Section 17.5. Mutex Locks | Solaris Internals: Solaris 10 and OpenSolaris Kernel Architecture (2nd Edition)

17.5. Mutex Locks

Mutual exclusion, or mutex locks, are the most common type of synchronization primitive used in the kernel. Mutex locks serialize access to critical data, when a kernel thread must acquire the mutex specific to the data region being protected before it can read or write the data. The thread is the lock owner while it is holding the lock, and the thread must release the lock when it has finished working in the protected region so other threads can acquire the lock for access to the protected data.

17.5.1. Overview

If a thread attempts to acquire a mutex lock that is being held, it can basically do one of two things: it can spin or it can block.

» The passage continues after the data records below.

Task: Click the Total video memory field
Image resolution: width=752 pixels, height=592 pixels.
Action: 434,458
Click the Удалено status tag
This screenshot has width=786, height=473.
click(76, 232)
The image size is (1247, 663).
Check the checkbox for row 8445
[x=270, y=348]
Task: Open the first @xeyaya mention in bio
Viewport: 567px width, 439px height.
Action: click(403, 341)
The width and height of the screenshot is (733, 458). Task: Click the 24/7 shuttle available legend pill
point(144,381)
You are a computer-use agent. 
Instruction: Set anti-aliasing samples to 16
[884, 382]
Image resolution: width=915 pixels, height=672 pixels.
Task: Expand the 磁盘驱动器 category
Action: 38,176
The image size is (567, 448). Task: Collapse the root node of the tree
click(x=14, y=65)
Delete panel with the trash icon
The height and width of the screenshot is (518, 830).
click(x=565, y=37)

Spinning means the thread enters a tight loop, attempting to acquire the lock in each pass through the loop. The term spin lock is often used to describe this type of mutex. Blocking means the thread is placed on a sleep queue while the lock is being held and the kernel sends a wakeup to the thread when the lock is released. There are pros and cons to both approaches.

The spin approach has the benefit of not incurring the overhead of context switching, required when a thread is put to sleep and also has the advantage of a relatively fast acquisition when the lock is released, since there is no context-switch operation. It has the downside of consuming CPU cycles while the thread is in the spin loopthe CPU is executing a kernel thread (the thread in the spin loop) but not really doing any useful work.

The blocking approach has the advantage of freeing the processor to execute other threads while the lock is being held; it has the disadvantage of requiring context switching to get the waiting thread off the processor and a new runnable thread onto the processor. There's also a little more lock acquisition latency, since a wakeup and context switch are required before the blocking thread can become the owner of the lock it was waiting for.

In addition to the issue of what to do if a requested lock is being held, the question of lock granularity needs to be resolved. Let's take a simple example. The kernel maintains a process table, which is a linked list of process structures, one for each of the processes running on the system. A simple table-level mutex could be implemented, such that if a thread needs to manipulate a process structure, it must first acquire the process table mutex. This level of locking is very coarse. It has the advantages of simplicity and minimal lock overhead. It has the obvious disadvantage of potentially poor scalability, since only one thread at a time can manipulate objects on the process table. Such a lock is likely to have a great deal of contention (become a hot lock).

The alternative is to implement a finer level of granularity: a lock-per-process table entry versus one table-level lock. With a lock on each process table entry, multiple threads can be manipulating different process structures at the same time, providing concurrency. The disadvantages are that such an implementation is more complex, increases the chances of deadlock situations, and necessitates more overhead because there are more locks to manage.

In general, the Solaris kernel implements relatively fine-grained locking whenever possible, largely due to the dynamic nature of scaling locks with kernel structures as needed.

The kernel implements two types of mutex locks: spin locks and adaptive locks. Spin locks, as we discussed, spin in a tight loop if a desired lock is being held when a thread attempts to acquire the lock. Adaptive locks are the most common type of lock used and are designed to dynamically either spin or block when a lock is being held, depending on the state of the holder. We already discussed the trade-offs of spinning versus blocking. Implementing a locking scheme that only does one or the other can severely impact scalability and performance. It is much better to use an adaptive locking scheme, which is precisely what we do.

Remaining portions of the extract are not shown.